US-FAA14 CFR 135.243
Pilot in command qualifications
Read the official ruleIn plain English
This is the headline rule for aspiring charter pilots: PIC qualifications. To be PIC of an IFR on-demand flight you generally need a commercial pilot certificate with an instrument rating (an ATP for larger/turbojet aircraft) and at least 1,200 hours total time, including 500 hours cross-country, 100 hours night, and 75 hours of instrument time.

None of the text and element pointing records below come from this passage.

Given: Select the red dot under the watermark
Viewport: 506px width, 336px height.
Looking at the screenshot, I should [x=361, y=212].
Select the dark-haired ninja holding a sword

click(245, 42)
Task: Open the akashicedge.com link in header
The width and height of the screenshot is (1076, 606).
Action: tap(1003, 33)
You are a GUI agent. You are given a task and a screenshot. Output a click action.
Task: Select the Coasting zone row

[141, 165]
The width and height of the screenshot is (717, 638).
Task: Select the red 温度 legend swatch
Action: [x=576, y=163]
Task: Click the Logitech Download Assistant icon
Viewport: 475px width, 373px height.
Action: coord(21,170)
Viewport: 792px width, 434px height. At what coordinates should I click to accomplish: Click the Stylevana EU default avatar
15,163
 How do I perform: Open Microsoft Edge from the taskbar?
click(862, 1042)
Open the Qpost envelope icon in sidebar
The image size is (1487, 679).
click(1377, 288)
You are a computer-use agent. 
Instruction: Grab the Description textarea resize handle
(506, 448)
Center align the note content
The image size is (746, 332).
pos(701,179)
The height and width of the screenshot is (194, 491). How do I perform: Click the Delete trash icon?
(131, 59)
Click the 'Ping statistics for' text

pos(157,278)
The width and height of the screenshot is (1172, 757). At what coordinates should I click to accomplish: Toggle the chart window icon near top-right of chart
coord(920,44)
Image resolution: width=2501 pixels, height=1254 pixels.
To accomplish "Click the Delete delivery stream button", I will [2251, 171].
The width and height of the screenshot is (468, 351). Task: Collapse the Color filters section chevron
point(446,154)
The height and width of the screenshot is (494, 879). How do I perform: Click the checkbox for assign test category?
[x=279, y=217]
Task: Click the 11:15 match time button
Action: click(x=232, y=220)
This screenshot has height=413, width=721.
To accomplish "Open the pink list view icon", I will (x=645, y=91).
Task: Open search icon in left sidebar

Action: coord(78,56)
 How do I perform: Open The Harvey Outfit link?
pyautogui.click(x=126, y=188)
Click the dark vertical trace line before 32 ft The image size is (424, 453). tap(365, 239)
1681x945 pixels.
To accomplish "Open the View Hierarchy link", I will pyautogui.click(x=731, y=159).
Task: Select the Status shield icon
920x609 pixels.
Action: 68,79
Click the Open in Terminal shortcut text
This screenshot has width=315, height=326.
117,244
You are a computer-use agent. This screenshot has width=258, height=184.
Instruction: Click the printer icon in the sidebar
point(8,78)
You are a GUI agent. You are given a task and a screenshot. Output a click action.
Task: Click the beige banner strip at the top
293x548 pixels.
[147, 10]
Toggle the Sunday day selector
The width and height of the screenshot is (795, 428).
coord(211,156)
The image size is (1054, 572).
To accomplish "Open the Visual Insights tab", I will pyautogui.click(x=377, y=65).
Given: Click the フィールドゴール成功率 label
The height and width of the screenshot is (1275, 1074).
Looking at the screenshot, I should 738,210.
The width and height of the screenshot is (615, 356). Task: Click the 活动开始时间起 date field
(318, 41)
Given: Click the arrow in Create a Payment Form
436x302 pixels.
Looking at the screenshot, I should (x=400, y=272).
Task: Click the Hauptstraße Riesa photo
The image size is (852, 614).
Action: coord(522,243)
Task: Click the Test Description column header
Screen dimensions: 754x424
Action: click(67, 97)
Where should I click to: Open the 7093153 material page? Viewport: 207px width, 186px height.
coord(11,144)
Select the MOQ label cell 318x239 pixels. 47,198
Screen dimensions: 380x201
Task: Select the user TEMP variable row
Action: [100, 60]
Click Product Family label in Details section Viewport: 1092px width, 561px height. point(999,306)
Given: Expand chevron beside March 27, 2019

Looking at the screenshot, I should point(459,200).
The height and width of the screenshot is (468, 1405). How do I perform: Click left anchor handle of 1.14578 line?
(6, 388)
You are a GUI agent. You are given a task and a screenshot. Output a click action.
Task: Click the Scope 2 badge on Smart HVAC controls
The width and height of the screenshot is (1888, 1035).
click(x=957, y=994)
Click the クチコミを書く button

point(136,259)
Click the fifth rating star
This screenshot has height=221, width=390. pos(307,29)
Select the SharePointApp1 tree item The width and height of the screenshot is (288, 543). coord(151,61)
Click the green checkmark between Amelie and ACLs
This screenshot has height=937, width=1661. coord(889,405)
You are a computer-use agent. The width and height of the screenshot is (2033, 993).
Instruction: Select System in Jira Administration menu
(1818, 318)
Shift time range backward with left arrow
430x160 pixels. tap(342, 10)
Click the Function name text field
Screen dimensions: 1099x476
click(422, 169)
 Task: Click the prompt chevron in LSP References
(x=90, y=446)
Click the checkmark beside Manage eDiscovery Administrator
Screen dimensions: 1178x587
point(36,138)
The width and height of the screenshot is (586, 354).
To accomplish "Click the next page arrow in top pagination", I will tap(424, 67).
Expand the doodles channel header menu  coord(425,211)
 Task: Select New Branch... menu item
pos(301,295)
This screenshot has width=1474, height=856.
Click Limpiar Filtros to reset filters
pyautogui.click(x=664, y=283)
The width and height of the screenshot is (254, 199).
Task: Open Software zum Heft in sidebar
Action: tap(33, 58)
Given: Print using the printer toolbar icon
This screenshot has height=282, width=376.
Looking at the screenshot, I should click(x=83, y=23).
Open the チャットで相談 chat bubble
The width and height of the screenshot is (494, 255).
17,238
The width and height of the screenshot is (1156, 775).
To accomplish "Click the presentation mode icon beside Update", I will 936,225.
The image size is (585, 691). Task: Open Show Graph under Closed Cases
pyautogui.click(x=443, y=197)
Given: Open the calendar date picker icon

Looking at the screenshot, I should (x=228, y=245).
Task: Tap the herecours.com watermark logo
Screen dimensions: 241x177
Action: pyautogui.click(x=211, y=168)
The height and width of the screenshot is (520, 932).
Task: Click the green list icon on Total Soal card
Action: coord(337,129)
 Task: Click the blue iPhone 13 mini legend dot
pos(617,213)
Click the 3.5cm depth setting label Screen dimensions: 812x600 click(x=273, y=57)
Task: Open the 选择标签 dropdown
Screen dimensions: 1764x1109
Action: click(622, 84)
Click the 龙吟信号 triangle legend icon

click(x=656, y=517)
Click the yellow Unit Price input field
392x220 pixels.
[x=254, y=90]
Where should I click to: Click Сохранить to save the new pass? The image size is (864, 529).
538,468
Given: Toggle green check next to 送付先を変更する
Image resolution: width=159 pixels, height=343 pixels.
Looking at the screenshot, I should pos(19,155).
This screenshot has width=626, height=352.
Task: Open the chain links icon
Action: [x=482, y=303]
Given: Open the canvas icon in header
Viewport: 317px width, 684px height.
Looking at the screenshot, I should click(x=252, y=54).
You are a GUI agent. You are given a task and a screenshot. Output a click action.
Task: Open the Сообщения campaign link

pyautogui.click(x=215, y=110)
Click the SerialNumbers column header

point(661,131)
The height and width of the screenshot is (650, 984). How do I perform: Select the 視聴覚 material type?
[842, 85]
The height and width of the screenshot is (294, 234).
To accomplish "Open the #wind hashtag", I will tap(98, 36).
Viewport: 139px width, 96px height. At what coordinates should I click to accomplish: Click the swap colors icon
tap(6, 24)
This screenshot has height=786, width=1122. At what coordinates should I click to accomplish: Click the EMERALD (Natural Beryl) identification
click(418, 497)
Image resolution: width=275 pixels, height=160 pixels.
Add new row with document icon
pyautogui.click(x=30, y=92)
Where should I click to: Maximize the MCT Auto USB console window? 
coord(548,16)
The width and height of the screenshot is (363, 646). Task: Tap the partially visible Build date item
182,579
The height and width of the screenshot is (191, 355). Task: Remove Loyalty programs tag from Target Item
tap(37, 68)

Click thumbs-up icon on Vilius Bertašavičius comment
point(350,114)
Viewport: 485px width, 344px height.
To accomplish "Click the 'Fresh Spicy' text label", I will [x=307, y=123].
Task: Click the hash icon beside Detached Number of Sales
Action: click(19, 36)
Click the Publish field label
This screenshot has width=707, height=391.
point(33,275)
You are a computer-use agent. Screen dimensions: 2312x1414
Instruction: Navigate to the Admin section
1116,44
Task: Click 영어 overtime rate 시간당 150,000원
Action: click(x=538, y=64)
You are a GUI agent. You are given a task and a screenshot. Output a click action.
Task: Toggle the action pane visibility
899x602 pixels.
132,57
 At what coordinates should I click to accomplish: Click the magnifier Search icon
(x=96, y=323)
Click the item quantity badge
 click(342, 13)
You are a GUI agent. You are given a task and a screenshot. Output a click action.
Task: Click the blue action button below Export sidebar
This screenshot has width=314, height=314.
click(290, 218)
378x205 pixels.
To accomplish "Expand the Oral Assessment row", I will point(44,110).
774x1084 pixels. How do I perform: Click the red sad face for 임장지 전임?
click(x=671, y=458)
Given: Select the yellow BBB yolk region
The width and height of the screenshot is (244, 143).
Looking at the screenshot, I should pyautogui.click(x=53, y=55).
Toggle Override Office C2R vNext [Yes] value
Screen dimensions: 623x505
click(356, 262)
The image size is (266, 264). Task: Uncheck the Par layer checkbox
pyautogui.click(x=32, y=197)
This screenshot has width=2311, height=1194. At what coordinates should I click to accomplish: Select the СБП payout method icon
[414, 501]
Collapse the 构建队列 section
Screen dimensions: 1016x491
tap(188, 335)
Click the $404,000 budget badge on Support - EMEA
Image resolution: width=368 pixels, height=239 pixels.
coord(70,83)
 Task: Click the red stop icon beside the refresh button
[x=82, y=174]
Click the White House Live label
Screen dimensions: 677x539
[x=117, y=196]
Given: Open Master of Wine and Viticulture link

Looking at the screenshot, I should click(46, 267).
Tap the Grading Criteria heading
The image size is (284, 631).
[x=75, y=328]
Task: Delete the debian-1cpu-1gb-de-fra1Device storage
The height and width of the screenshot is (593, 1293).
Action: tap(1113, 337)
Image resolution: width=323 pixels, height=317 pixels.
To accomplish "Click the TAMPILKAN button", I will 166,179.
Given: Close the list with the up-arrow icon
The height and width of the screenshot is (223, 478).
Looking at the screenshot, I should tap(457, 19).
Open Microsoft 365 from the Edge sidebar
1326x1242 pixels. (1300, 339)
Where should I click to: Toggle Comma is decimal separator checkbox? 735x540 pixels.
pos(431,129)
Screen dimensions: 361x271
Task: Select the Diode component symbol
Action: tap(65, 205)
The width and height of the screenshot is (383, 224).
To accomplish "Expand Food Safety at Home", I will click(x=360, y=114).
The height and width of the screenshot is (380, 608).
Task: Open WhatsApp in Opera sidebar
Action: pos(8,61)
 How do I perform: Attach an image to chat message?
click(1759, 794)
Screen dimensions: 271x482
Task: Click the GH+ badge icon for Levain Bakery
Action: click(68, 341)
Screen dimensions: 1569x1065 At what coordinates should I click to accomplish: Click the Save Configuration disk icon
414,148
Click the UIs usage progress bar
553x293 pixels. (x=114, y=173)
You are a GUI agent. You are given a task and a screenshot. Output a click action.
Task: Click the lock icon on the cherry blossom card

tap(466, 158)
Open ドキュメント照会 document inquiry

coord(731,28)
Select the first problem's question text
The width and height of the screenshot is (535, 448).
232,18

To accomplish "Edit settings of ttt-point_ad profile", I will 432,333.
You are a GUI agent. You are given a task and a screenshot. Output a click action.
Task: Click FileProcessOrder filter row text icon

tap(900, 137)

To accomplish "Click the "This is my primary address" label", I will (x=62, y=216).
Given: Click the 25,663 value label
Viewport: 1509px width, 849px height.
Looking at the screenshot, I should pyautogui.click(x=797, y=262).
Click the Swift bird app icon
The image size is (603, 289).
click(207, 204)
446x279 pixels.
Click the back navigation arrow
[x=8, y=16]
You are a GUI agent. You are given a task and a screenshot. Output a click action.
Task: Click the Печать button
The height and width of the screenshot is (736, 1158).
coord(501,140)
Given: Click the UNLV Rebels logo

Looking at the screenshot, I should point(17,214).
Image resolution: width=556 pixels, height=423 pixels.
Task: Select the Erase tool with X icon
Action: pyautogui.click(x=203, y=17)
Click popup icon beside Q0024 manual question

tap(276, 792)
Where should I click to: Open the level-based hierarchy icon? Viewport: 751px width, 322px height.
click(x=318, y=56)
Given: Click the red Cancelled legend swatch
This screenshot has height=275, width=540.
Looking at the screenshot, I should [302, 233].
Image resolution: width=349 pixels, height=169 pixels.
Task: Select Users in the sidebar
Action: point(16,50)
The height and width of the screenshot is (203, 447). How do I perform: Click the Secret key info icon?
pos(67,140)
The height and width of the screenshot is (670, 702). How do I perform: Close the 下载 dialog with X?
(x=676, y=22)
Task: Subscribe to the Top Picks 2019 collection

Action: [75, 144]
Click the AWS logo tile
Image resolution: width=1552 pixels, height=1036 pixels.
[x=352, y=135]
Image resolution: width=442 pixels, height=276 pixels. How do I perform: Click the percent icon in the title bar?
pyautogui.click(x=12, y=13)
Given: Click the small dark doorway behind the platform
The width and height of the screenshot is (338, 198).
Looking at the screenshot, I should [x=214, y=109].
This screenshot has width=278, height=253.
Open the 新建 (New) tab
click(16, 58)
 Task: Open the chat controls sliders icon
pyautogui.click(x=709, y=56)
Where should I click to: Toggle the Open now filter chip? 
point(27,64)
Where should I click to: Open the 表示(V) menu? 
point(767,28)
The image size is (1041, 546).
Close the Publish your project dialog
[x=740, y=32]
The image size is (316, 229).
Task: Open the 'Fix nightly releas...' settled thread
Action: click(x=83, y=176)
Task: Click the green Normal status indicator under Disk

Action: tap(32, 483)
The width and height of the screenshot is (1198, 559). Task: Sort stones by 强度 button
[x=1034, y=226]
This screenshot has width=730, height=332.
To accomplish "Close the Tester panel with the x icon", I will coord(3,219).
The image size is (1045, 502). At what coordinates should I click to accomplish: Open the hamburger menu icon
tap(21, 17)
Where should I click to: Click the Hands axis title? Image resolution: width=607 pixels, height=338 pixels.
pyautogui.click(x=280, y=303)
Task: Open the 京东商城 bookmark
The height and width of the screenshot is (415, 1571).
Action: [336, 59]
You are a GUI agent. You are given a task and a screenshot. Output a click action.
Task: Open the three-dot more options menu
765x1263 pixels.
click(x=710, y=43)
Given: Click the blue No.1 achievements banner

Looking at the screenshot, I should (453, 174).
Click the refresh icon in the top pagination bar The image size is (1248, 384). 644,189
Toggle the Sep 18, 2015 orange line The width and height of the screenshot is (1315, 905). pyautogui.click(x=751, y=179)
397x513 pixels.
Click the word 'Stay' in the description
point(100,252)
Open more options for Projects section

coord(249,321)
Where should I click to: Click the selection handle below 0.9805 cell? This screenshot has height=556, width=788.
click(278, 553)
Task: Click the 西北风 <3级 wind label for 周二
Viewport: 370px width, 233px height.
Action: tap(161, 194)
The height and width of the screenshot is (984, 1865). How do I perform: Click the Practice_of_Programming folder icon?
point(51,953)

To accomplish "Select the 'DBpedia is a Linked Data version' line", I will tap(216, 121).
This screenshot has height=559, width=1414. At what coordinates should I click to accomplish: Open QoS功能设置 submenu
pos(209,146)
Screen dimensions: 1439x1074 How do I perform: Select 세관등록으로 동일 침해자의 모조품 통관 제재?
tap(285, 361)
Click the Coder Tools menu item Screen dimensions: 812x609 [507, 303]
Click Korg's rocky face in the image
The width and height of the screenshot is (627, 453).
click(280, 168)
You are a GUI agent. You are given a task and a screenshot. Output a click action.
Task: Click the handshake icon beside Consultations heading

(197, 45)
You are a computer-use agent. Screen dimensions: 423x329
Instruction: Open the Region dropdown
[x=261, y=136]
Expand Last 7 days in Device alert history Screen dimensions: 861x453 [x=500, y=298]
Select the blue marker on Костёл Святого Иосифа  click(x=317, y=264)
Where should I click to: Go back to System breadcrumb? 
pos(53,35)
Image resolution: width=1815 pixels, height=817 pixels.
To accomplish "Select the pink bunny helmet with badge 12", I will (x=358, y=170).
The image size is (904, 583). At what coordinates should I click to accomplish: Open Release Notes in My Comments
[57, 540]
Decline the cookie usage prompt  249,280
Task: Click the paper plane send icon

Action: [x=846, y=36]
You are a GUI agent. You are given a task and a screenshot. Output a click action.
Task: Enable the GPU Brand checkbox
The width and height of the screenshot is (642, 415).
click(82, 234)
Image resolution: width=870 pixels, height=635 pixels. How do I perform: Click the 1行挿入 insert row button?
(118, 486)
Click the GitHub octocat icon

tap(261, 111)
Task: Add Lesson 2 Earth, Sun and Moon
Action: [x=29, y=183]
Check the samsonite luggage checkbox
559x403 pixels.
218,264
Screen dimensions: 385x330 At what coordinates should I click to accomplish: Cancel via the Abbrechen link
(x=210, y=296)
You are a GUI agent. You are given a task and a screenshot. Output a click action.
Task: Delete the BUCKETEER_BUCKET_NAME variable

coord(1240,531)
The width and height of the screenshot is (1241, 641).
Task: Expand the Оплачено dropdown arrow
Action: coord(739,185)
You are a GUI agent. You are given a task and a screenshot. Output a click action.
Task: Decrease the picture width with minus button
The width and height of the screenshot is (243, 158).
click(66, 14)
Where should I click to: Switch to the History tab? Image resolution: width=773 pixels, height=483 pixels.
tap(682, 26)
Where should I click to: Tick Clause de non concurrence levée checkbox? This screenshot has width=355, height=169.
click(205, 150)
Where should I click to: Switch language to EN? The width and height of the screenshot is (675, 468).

VFR-only PIC requirements are lower (about 500 hours).
Key points
- IFR PIC: commercial + instrument (or ATP), and ~1,200 hr TT (500 XC, 100 night, 75 instrument).
- VFR PIC: commercial with appropriate ratings and ~500 hr TT (100 XC, 25 night).
- Some aircraft (large/turbojet) require an ATP and a type rating.
Common pitfalls
- Assuming a fresh commercial certificate qualifies you for IFR charter immediately — the hour minimums gate it.
*This is a plain-English summary for study only. The official 14 CFR text on this page is controlling — always read the current regulation and your operator’s ops specs.*
This is an original plain-English explanation for training and reference, not legal advice and not for navigation. Always rely on the current official rule linked above. Last reviewed June 8, 2026.